The symptoms of piriformis syndrome may mimic those of conventional sciatica caused by a herniated disc in the lower back. These include back pain, buttock pain, leg pain numbness and tingling. Pain may be precipitated or aggravated by activities that stretch or require contraction of the piriformis muscle.
The diagnosis of piriformis syndrome can be a challenge as there are limited reproducible physical exam tests or imaging studies that reliably detect its presence. Therefore it is sometimes considered a diagnosis of exclusion when sciatic like symptoms are present in the absence of a cause attributed to lumbar spine problems. Because of the absence of reliable imaging or other diagnostic studies, piriformis syndrome is often misdiagnosed and treated as other causes of hip and leg pain leading to frustration on the part of the patient, physician and therapist. The role of diagnostic imaging largely resides in rule out other diagnoses.

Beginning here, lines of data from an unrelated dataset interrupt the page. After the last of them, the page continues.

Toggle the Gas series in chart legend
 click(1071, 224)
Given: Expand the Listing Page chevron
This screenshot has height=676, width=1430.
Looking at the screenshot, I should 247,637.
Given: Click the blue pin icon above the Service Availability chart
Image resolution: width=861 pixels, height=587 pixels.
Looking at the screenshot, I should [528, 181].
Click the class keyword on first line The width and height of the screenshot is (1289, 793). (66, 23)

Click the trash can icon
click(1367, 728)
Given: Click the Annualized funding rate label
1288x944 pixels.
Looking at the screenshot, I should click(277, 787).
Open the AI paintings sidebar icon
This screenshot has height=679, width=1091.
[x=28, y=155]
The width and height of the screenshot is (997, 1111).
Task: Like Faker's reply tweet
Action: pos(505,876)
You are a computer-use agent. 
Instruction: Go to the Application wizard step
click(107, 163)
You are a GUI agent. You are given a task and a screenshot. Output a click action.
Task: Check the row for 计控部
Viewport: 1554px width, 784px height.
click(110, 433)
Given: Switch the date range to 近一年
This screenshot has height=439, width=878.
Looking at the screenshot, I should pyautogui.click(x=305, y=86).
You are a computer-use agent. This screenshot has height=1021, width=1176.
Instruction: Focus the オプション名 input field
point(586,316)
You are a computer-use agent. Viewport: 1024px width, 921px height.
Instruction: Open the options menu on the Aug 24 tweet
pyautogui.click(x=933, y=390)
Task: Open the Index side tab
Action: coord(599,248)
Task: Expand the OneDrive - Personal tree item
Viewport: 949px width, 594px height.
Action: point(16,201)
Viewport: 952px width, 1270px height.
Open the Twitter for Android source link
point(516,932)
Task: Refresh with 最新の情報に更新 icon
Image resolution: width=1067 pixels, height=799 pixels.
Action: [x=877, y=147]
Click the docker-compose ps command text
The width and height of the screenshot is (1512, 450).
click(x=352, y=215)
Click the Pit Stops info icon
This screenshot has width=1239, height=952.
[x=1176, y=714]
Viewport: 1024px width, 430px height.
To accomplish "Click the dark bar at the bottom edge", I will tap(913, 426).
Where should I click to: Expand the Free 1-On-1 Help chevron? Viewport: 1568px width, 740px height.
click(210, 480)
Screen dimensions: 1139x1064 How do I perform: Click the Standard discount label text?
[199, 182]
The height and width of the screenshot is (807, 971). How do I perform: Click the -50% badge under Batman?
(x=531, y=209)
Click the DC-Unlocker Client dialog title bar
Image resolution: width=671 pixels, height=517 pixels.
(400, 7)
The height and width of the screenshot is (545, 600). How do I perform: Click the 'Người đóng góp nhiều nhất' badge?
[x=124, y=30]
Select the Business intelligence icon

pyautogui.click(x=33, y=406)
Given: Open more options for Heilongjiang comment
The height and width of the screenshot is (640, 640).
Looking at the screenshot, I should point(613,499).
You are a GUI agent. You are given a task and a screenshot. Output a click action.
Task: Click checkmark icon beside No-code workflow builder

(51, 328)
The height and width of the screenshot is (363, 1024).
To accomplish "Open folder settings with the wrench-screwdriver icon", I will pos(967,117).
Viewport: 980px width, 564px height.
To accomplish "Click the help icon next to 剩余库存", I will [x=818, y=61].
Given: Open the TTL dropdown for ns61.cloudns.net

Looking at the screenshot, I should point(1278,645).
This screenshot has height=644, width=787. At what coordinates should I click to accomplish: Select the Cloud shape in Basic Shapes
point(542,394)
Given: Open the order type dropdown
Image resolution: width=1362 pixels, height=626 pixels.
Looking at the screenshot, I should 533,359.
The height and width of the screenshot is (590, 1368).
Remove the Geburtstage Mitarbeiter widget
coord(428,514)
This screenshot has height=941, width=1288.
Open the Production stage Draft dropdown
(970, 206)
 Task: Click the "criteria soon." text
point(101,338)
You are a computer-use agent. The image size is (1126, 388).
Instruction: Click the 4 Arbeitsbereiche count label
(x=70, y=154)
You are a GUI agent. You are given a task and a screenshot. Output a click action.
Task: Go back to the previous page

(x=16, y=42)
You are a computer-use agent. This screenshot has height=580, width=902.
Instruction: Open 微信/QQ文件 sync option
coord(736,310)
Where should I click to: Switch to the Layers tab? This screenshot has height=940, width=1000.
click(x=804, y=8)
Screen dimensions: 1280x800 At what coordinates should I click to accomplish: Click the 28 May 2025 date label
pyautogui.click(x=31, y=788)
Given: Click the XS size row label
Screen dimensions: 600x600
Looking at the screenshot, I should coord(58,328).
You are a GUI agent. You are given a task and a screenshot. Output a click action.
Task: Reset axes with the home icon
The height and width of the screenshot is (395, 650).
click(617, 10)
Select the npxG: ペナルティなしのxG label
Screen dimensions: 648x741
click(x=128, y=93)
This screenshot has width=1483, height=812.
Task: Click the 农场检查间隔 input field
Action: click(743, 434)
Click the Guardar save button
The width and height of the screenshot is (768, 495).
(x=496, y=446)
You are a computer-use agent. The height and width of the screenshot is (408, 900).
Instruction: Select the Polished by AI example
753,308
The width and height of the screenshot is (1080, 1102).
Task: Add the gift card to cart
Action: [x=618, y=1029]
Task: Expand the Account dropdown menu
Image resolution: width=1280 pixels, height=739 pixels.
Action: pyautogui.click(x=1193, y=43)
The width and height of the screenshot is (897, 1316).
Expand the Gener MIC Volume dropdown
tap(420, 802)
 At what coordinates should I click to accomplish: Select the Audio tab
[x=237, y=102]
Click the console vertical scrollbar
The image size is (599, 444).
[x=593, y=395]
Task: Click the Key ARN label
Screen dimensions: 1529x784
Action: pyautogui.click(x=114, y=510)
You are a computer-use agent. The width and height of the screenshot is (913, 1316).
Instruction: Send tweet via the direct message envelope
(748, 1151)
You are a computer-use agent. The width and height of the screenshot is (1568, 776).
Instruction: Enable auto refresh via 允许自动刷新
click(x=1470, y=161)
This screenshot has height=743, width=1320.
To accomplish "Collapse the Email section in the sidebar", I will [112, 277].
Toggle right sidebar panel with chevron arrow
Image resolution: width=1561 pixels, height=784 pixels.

Piriformis syndrome is thought to relate weak or underactive gluteal muscles. This can occur from inactivity (prolonged sitting) as well as from activities that favor hip flexion over hip abduction. These include activities that favor forward movement like running. The ration of hip flexion to hip abduction increases, the piriformis muscle has to work harder to compensate for the underactive gluteal muscles. Hypertrophy or enlargement of the muscle can lead to nerve compression both through stronger muscle contraction, greater muscle bulk but also a tighter muscle.
The goal of treatment of properly diagnosed piriformis syndrome is to address these specific deficits. Stretching tight muscles on the back of the hip may relieve pressure on the nerve. Hip abductor strengthening may also improve the ration of strength between flexion and abduction and reduce the stress on the piriformis muscle. Deep tissue massage, myofascial release techniques and other inflammation reducing modalities can also help alleviate the symptoms. Obvious to the treatment objectives is to avoid the offending activity that appears and cause or aggravate the symptoms.
When these methods fail, injection therapy of either cortisone or Botulinum toxin (BOTOX) has been described. This should be done under ultrasound guidance to visualize the nerve and prevent damage to the nerve from direct injection. The goal of a cortisone injection is to reduce local inflammation of the nerve caused by the entrapment. Botox on the other hand temporarily paralyzes the muscle to prevent entrapment that worsens with muscle spasm and contraction.
Finally, surgical treatment may be considered as a last resort. Surgery entails release of the tendon from its insertion on the back on the femur bone. This eliminates tension on the muscle and thereby reduces pressure on the nerve. It is critical that all other diagnoses have been considered and ruled out prior to undertaking surgical treatment. Selective injection of the sacroiliac and hip joints may be advisable to rule out pain arising from either of these locations. MRI imaging of the hip and spine is also advisable to rule out other sources of compression on the sciatic nerve.